_Provided passage_
SIBLEY, La. — Louisiana is ground zero for climate change. Its coast is disappearing at a rate of a football field every hour and a half and hurricanes are growing more fierce, forcing residents to move north to higher ground. Rainfall is also increasing, creating floods so severe that, in 2017, some reporters covered New Orleans by canoe.

But while climate change has brought an abundance of water from above, it also threatens valuable water below — the groundwater in Louisiana’s aquifers that the majority of the population relies on for drinking water.

In some parts of the state, officials are already envisioning a future where underground water runs dry.

In the tiny northern town of Sibley, population 1,218, Mayor Jimmy Williams is doing what he can to ensure his constituents will always have water to bathe, drink and do their laundry.

Officials in neighboring Bossier and Webster parishes proposed diverting 12 million gallons a day from a bayou that feeds Lake Bistineau in order to support growing demands on the outskirts of nearby Shreveport.

But Williams, whose town lies on the northernmost bank of the lake, blocked the project, saying his community’s residents might need that surface water someday.

“I really didn't want to give our water away,” he said. “That’s actually what we'd be doing.”

Williams witnessed a 2010 drought that caused groundwater levels to drop and strained the cluster of aquifers that supply the city’s four wells. Salt water moved into surrounding community water wells, and he watched officials scramble to buy groundwater from neighboring parishes.

Williams said he also noticed that a growing number of industrial users, mostly paper mills, were moving into the area. And the populations of nearby Monroe and Bossier City were growing as people moved in to take advantage of the new jobs.

Everything pointed to a growing demand for water.

Louisiana’s groundwater is exhaustible, he said, and one day it is going to be exhausted.

_Requirements_
Write out the part of the article on Louisiana's groundwater starting at "In some parts" and ending at "of nearby Shreveport.", word for word.

_Supplied information_
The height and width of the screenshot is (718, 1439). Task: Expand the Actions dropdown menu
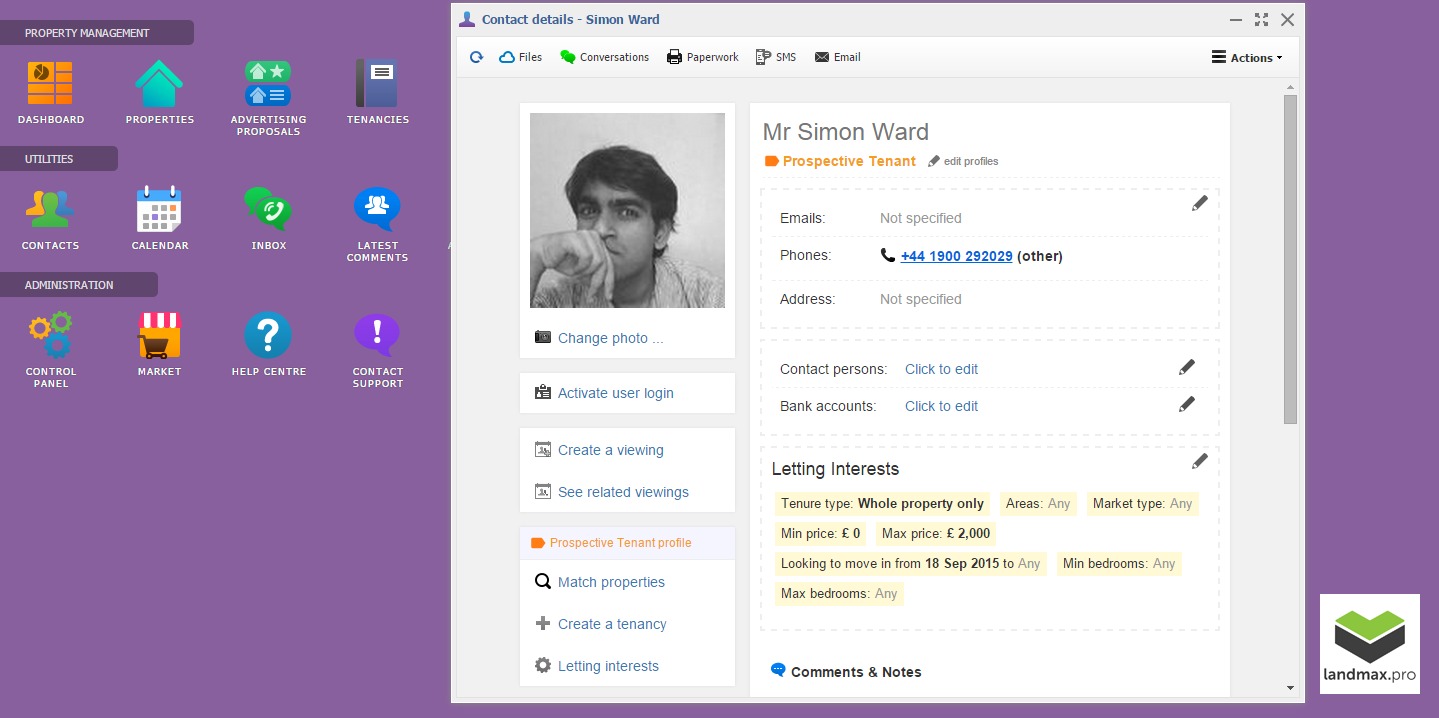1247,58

---

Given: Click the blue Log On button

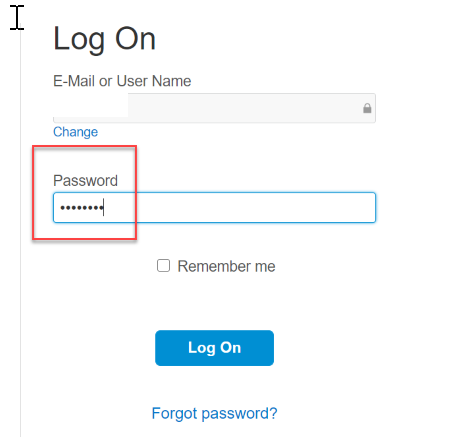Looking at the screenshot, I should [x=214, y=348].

_Response_
In some parts of the state, officials are already envisioning a future where underground water runs dry.

In the tiny northern town of Sibley, population 1,218, Mayor Jimmy Williams is doing what he can to ensure his constituents will always have water to bathe, drink and do their laundry.

Officials in neighboring Bossier and Webster parishes proposed diverting 12 million gallons a day from a bayou that feeds Lake Bistineau in order to support growing demands on the outskirts of nearby Shreveport.